Chicago youth stage ‘die-in’ in City Hall to demand defunding of $95 mill cop academy, more community resources, by Laura Rodriguez via Chicago Tribune

"'Rahm supports schools and resources for cops, not for Black and Brown kids,' their mission reads. 'We demand a redirecting of this $95 million into Chicago's most marginalized communities instead. Real community safety comes from fully-funded schools and mental health centers, robust after-school and job-training programs, and social and economic justice. We want investment in our communities, not expanded resources for police.'"

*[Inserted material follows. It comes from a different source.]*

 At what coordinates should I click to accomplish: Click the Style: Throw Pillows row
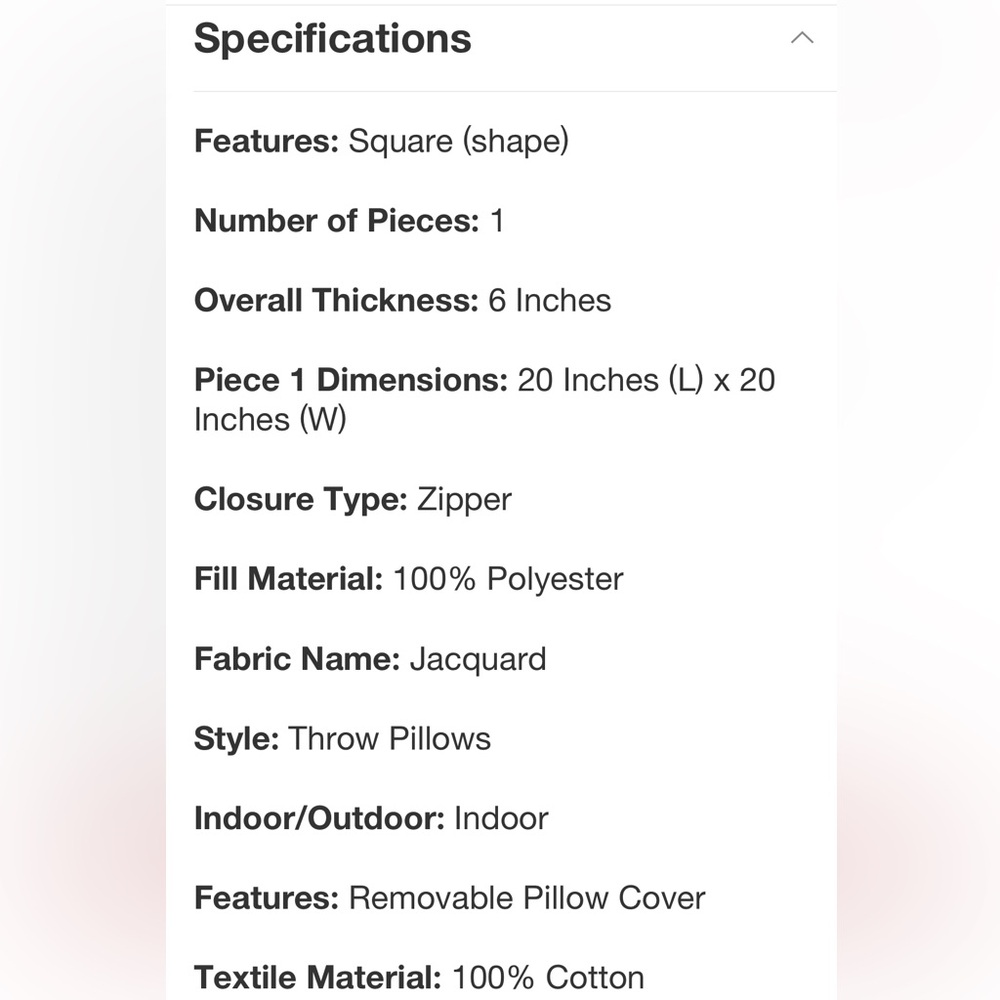point(342,739)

Today, members of the #NoCopAcademy — a movement led by Black youth in Chicago but fueled and organized by a group of multiracial youth— took over Chicago’s City Hall, 121 N. LaSalle Dr., to demand that the mayor invests in black and brown communities and resources for the youth."

 

Some Students Won't Settle for Gun Control. They Want Community Transformation, by Kelly Hayes via Truthout

"While many students held to a general demand for more gun laws, others went different routes. For example, students with Juntos and the Philadelphia Student Union called for divestment from in-school policing, and greater investment in mental and emotional health services. They demanded the creation of restorative justice programs and measures aimed at protecting students and families from ICE, in addition to gun control measures that do not 'result in targeted policing of black and brown bodies.' Students at New York's Central Park East High School also called for the 'decriminalization of black and brown students in our schools.' And in Chicago, students at a number of schools refused to simplify the violence they face in their communities."

 

WATCH: Linda Brown on How She Remade the Nation's Education System, by Kenrya Rankin via Colorlines

"The world lost a civil rights icon with the death of Linda Brown, the woman who, as a seven year old, lent her name and face and safety to Brown v. Board of Education of Topeka, Kansas, the landmark civil rights case that ended legal racial segregation in American schools."

"What We're Reading" is a periodic feature on AFSC’s News and Commentary blog, where we share a curated collection of recent articles on timely issues. "What We're Reading" is meant to spark discussion, debate, and knowledge sharing, and the articles we highlight do not necessarily reflect the official organizational positions of AFSC.